En 1924 el edificio de la “Meca” ubicado en el Paseo de Sarasate sufrió un incendio, por lo que trasladó a todos sus asilados al Hospital de Barañáin, en donde permanecieron hasta el año 1932, fecha en la que la Diputación Foral les cedió unos terrenos y volvieron a trasladarse a un nuevo edificio situado en la Vuelta del Castillo, en el término de la Cruz Negra, lugar en el que nuestra Casa de Misericordia sigue ejerciendo actualmente su humanitaria labor asistencial. Este edificio es obra del famoso arquitecto pamplonés Víctor Eusa.

El edificio de la Casa fue reformado y ampliado con nuevos bloques de habitaciones individuales y de matrimonio en 1976. En 1989 acogía a 585 residentes, de los que 80 eran demenciados y 40 inválidos totales. Es a partir de 1980, cuando la Casa de Misericordia se empezó a dedicar exclusivamente al cuidado de personas de la tercera edad. Desde 1982 no hay niños, que en los últimos cinco años ya no vivían en la Casa, sino en pisos, en pequeños grupos a cargo de un preceptor. La Casa de Misericordia, por estatutos, sigue siendo una institución local, reservada para pamploneses de nacimiento o de vecindad legal, pero siempre ha contado con la ayuda de la Diputación Foral o Gobierno de Navarra. Gobierna la Casa una Junta, presidida por el alcalde de Pamplona y compuesta por los tenientes de alcalde responsables de Sanidad y de la organización de las fiestas de San Fermín, más el concejal de más edad, y un número de vocales vecinos que al menos dobla el de ediles, elegidos por la propia junta. Los vocales se agrupan en comisiones de trabajo; la más numerosa es la taurina.
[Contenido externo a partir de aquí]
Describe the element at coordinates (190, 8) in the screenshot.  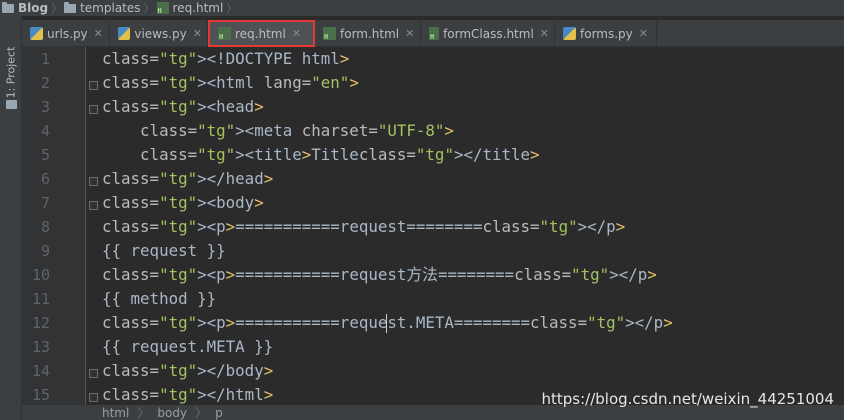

La Meca proyectaba (1989) abrir una nueva residencia con un máximo de 235 plazas, sin alterar la actual, en la Vaguada de Ermitagaña, sobre terrenos cedidos por el Ayuntamiento y con proyecto de Carlos Sobrini.

Para terminar diremos, a título de curiosidad, que el Ángel de la Casa de Misericordia sale a recibir al Ángel de Aralar en su visita anual a Pamplona tras la Pascua, en el Portal de la Taconera, momento que suele estar “pasado por agua”.